## [REQUIRED TASKS]
**1)** Can you return, word for word, the part of the account of Schultz's suit against Philip Morris that begins at "In response to" and stops after "May 21, 1991."?
**2)** Will you resume the account of Schultz's suit against Philip Morris, picking up right after its final sentence?
##### SELECTED EXTRACT
On October 12, 1990, Philip Morris removed the action to district court on diversity grounds. On November 6, 1990, Schultz filed a second amended complaint adding the Arizona Department of Corrections and certain prison officials as defendants, but raising no new claims. On November 19, 1990, Schultz filed a motion to strike, limit or preempt the defendants' use of certain defenses. On November 20, 1990, Schultz filed a motion for leave to file a third amended complaint to substitute the state of Arizona for the Department of Corrections and to add new defendants, but did not attach to the motion a proposed version of the amended complaint. On November 28, 1990, Schultz filed a motion for leave to file a fourth amended complaint. The district court granted Schultz' motion to file a fourth amended complaint, denied as moot his motion to file a third amended complaint, and denied his motion to limit the use of defenses. The fourth amended complaint deleted the Department of Corrections as a defendant and added two additional private party defendants.
In response to the fourth amended complaint, defendant PMI filed an answer and a motion to dismiss the action pursuant to Rule 11. PMI argued that dismissal was proper because the action was frivolous, an abuse of process, and was undertaken to harass PMI. On May 1, 1991, Schultz filed a motion for a preliminary injunction. On May 21, 1991, Schultz filed a motion to dismiss certain defendants from the action. On the same day Schultz also filed a "notice" stating that he was voluntarily dismissing the entire action without prejudice under Rule 41. On May 30, 1991, Schultz filed another "notice" stating that he was withdrawing the two motions filed on May 21, 1991.
##########
##### ENTRIES
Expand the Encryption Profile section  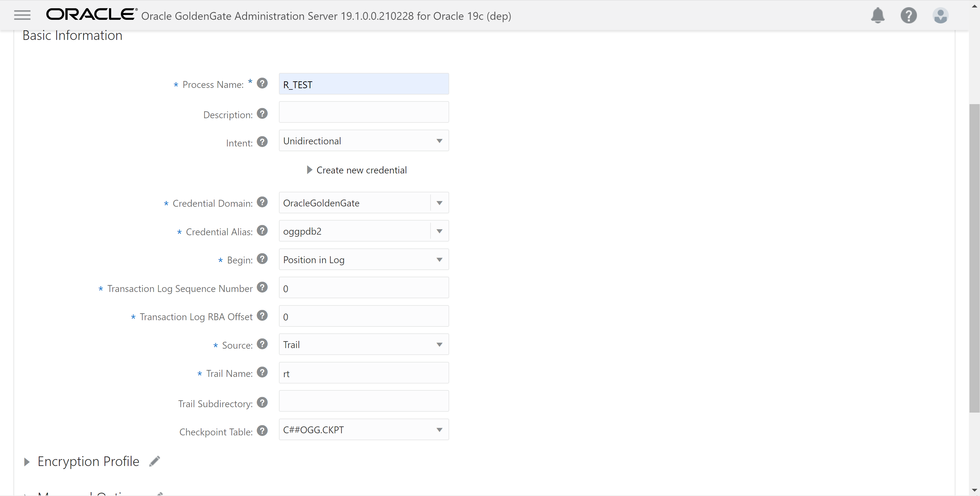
##########
##### ENTRIES
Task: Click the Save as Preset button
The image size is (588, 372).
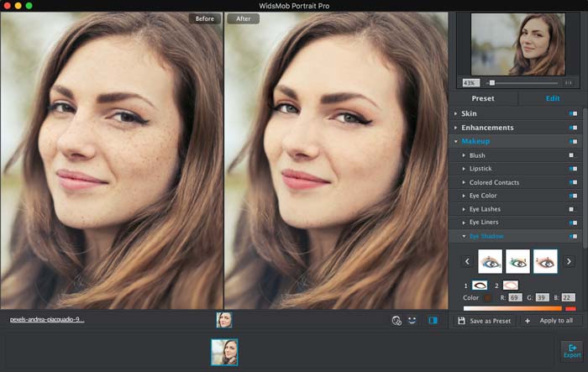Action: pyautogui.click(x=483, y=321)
##########
## [TASK RESULTS]
**1)**
In response to the fourth amended complaint, defendant PMI filed an answer and a motion to dismiss the action pursuant to Rule 11. PMI argued that dismissal was proper because the action was frivolous, an abuse of process, and was undertaken to harass PMI. On May 1, 1991, Schultz filed a motion for a preliminary injunction. On May 21, 1991, Schultz filed a motion to dismiss certain defendants from the action. On the same day Schultz also filed a "notice" stating that he was voluntarily dismissing the entire action without prejudice under Rule 41. On May 30, 1991, Schultz filed another "notice" stating that he was withdrawing the two motions filed on May 21, 1991.

**2)**
On June 6, 1991, a magistrate judge issued an order stating that Schultz's numerous filings indicated either that he was confused or that he filed the action with an improper motive. The magistrate judge stayed the action for thirty days and instructed Schultz to inform the court within forty days whether he wished to proceed with the action or voluntarily dismiss it. On June 10, 1991, in response to the June 6, 1991 order, Schultz filed a motion to file a fifth amended complaint and a motion for summary judgment against the "state defendants." On July 11, 1991, the magistrate judge denied Schultz's motion to file a fifth amended complaint, and stayed proceedings on his motion for summary judgment pending Schultz's compliance with a local rule. On July 12, 1991, Schultz filed a "notice" in response to the court's June 6, 1991 order stating that he intended proceed with his action. On July 19, 1991, Schultz filed a motion to add certain defendants which he had previously moved to dismiss, and filed a motion to file a sixth amended complaint. On September 5, 1991, Schultz filed a motion to file a "supplemental complaint." On September 9, 1991, Schultz filed a motion to add a party to his supplemental complaint. On December 6, 1991, Schultz moved for sanctions against PMI for allegedly committing perjury in all of its responsive pleadings. On December 17, 1991, Schultz moved to dismiss another defendant. On February 11, 1992, the magistrate judge filed an order denying Schultz's motions to (1) file a sixth amended complaint, (2) file a supplemental complaint, (3) add defendants, (4) add a defendant to the supplemental complaint, and (5) impose Rule 11 sanctions against PMI.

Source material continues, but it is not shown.